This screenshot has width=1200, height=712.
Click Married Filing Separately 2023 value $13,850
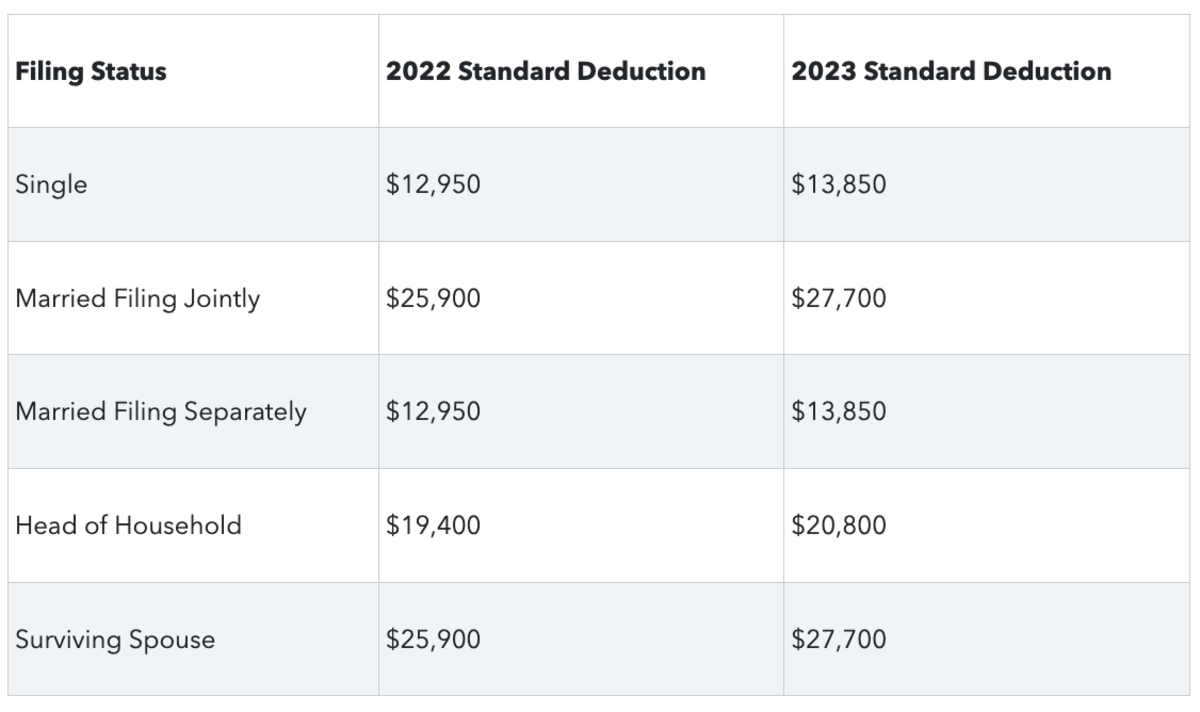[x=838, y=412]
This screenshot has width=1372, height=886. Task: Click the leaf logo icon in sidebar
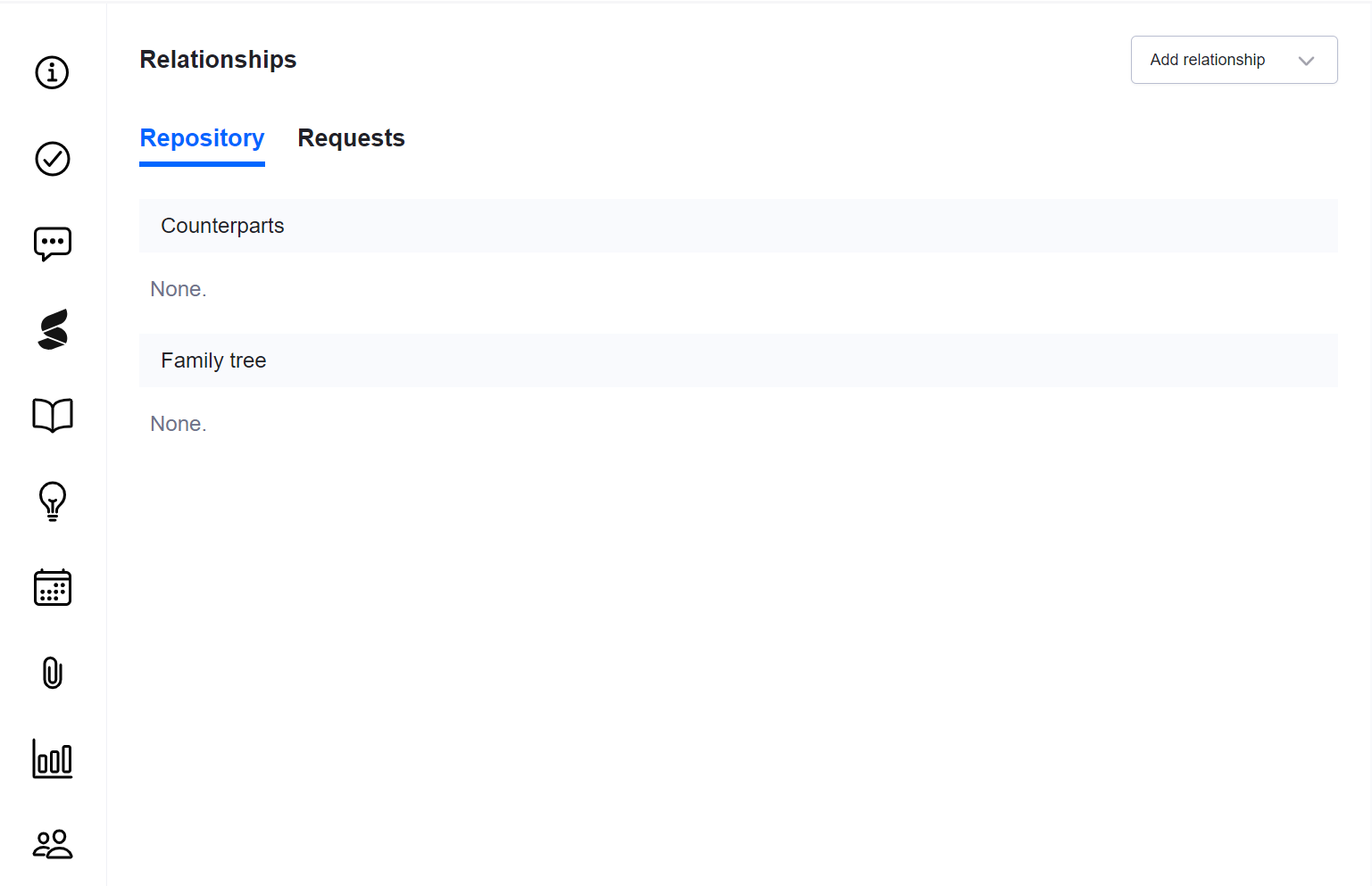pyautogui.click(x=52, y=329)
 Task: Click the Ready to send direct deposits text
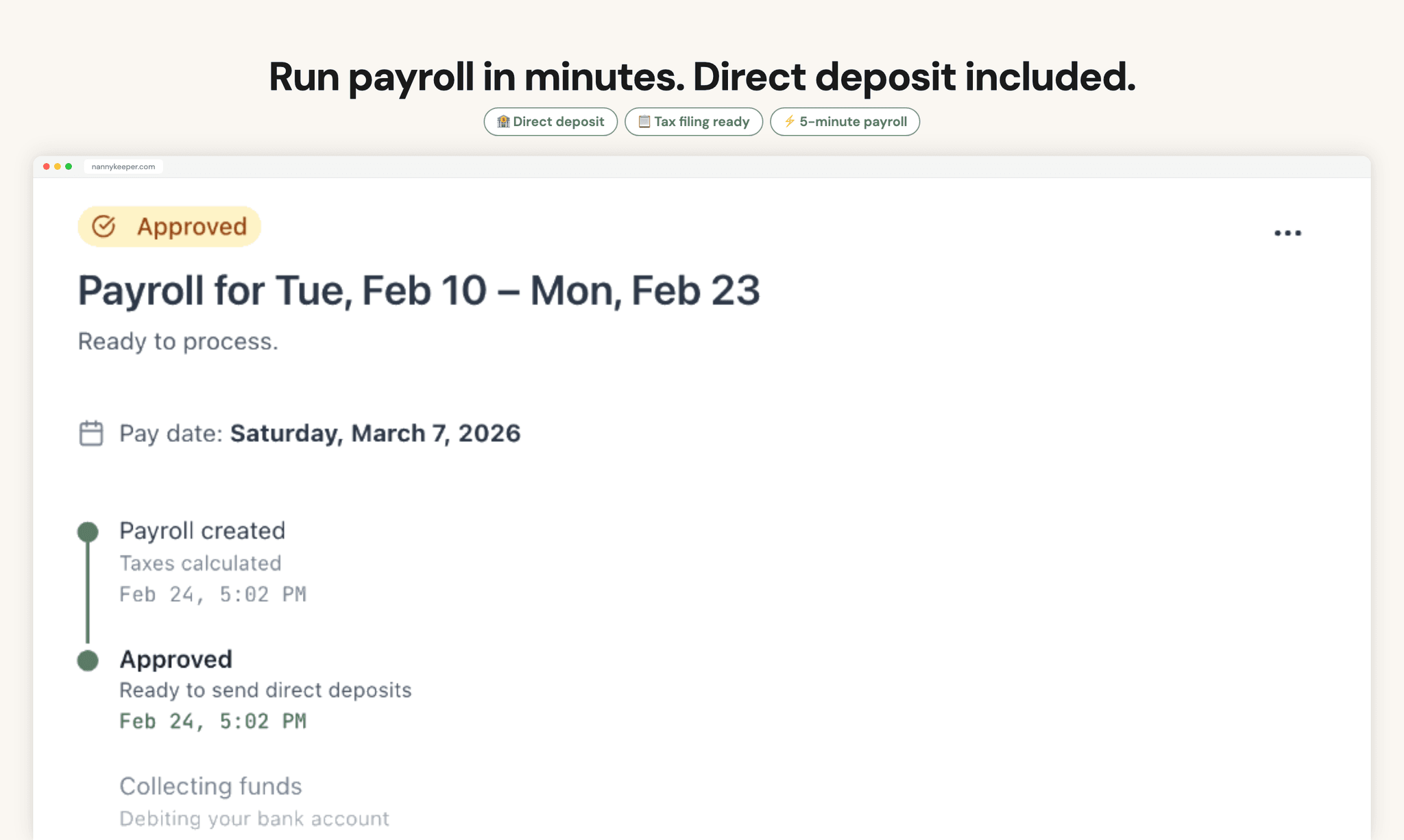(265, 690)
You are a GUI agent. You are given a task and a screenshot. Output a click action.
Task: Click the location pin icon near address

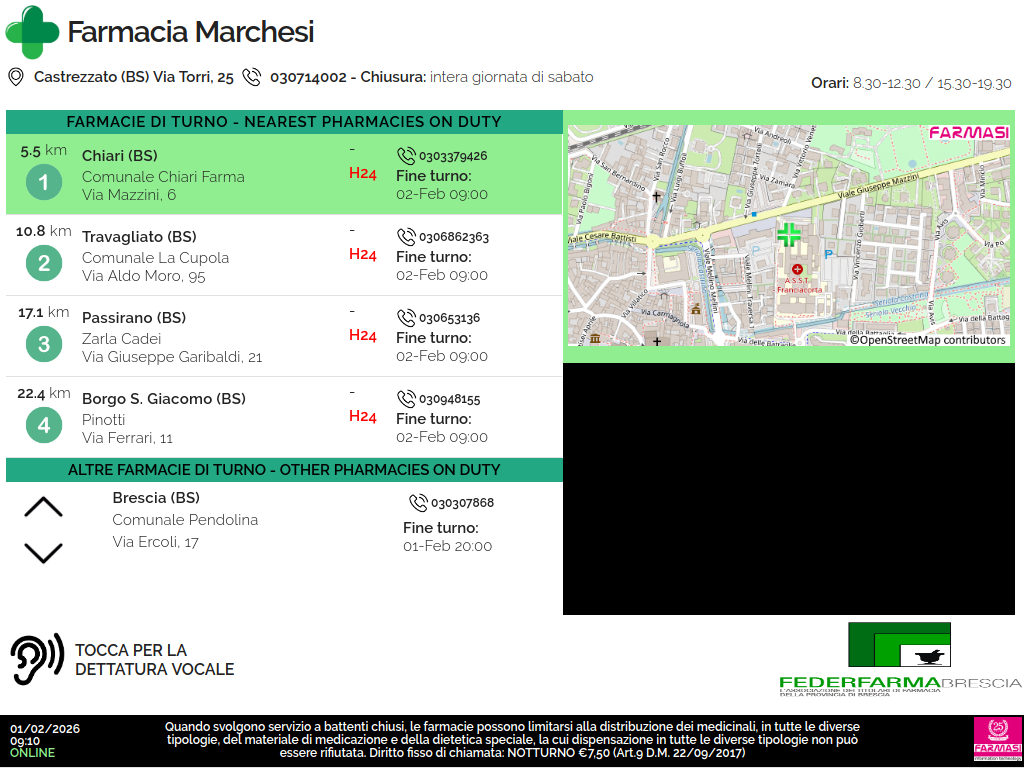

§ §

**Directions**
Could you repeat all of the material exactly? Pictures should not be copied.

**Solution for this task**
This screenshot has width=1200, height=712.
Click Married Filing Separately 2023 value $13,850
[x=838, y=412]
This screenshot has width=1372, height=886. Task: Click the leaf logo icon in sidebar
pyautogui.click(x=52, y=329)
 Task: Click the Ready to send direct deposits text
(265, 690)
You are a GUI agent. You are given a task and a screenshot. Output a click action.
Task: Click the location pin icon near address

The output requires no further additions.